The Temple Institute in Jerusalem's Old City succeeded on Wednesday in arousing a spirit of longing for the Holy Temple amongst a crowd of thousands that gathered for a re-enactment of the Hakhel ceremony.
Of the two once-every-seven-years Biblical commandments - Shemittah and Hakhel - the first lasts for a whole year, while Hakhel takes only an hour or two, but packs a great burst of inspiration into that short period. Binding only when the Holy Temple is standing, it involves a public Torah reading by the King of Israel for the entire nation - men, women, and children - for the purpose of rousing all to stand in awe of G-d and follow the Torah's statutes.
The word Hakhel (pronounced Hock-hel) literally means, in fact, "Gather the people together" (Deut. 31, 10-12).
The Temple Institute held a smaller-scale re-enactment of the event in an Old City park on Wednesday, the first day of the Intermediate Days of the Sukkot holiday following the Shemittah year. Though only 500 people had been expected, several times that amount arrived. The event began with a procession of Kohanim, wearing priestly garments of the type used in the Temple and sounding of silver trumpets of the type sounded in the Temple, making their way through Old City streets until their arrival at the central stage.
Following the afternoon Mincha prayer, Rabbi Yehuda Glick of the Temple Institute introduced the rabbi-priests who were to read from the Torah. Among them were Rabbi Shlomo Riskin of Efrat, Rabbi Menachem Cohen of Jerusalem's Nachlaot neighborhood, and Rav Avi Kahane, as well as Rabbi Azariah Ariel - the head of the Temple Institute's kollel - and Yeshivat Shilo head Rav Araleh Harel.
The passages read aloud included Deut. 1 ("Behold, I have given you this Land; come and inherit this Land promised to your forefathers to give their descendants"), Deut. 11 (about the rewards for fulfilling the Torah and the negative consequences of not doing so), and others.
New Temple Vessel Serves 12 Priests at Once
The ceremony also featured the unveiling of the just-completed Kiyor HaNechoshet, the water source to be used for washing by the Priests several times a day.

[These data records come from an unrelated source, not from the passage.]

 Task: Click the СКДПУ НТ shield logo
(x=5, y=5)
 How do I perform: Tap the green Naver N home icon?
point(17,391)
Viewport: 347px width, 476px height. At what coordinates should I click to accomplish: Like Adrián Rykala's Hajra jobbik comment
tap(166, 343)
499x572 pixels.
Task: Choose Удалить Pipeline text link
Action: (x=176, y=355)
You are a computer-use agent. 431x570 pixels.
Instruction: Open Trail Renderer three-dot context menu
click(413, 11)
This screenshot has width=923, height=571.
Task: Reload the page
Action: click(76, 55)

Built to replicate the Kiyor used in the Holy Temple, it is about nine feet high, weighs two tons, and is made mostly of copper. It comes complete with a computerized system that enables heated water to be used on weekdays, and non-heated water on Sabbaths and festivals, when heating the water is not permitted. Twelve priests can wash their hands and feet at once; each one presses one of two buttons to indicate whether he wants a large amount of water, such as after completing preparing an animal offering, or a small amount to merely purify his hands and feet.
The kiyor was built by Moshe Buchbut, a budding Torah scholar and a member of the family that owns Buchbut Metal Industries in the city of Akko (Acre). He repeated his explanations countless times to the many excited vistitors who asked how he built it and how it works. The Buchbut's decided to build the kiyor during the Second Lebanon War. "From the moment we made the decision," a family spokesman said, "we have been blessed, both in terms of Katyushas that seemed to stop hitting us during the war, and financially."
The actual faucets are expected to be installed in the coming weeks. The kiyor is now standing in a plaza in the Jewish Quarter, and is expected to be placed inside a protective glass container, as is the Temple Institute's Menorah. It had been hoped that the kiyor would be placed in the Western Wall Plaza, but this will apparently not occur in the near future.
A short film describing the Simchat Beit HaShoevah water pouring festival - a mainstay of the Sukkot ceremonies in the Holy Temple - was also screened. The film was prepared, as were the Temple vessels and clothing, by the Temple Institute.
Rabbi Glick explained that though the vessels were prepared in fulfillment of the Biblical commandment to fashion them - "we even recited the blessing 'He Who has sanctified us with His commandments and commanded us to fashion the tzitz [Priestly headplate],' for instance" - the vessels have not been consecrated to the Holy Temple and may therefore be used for other purposes, such as education.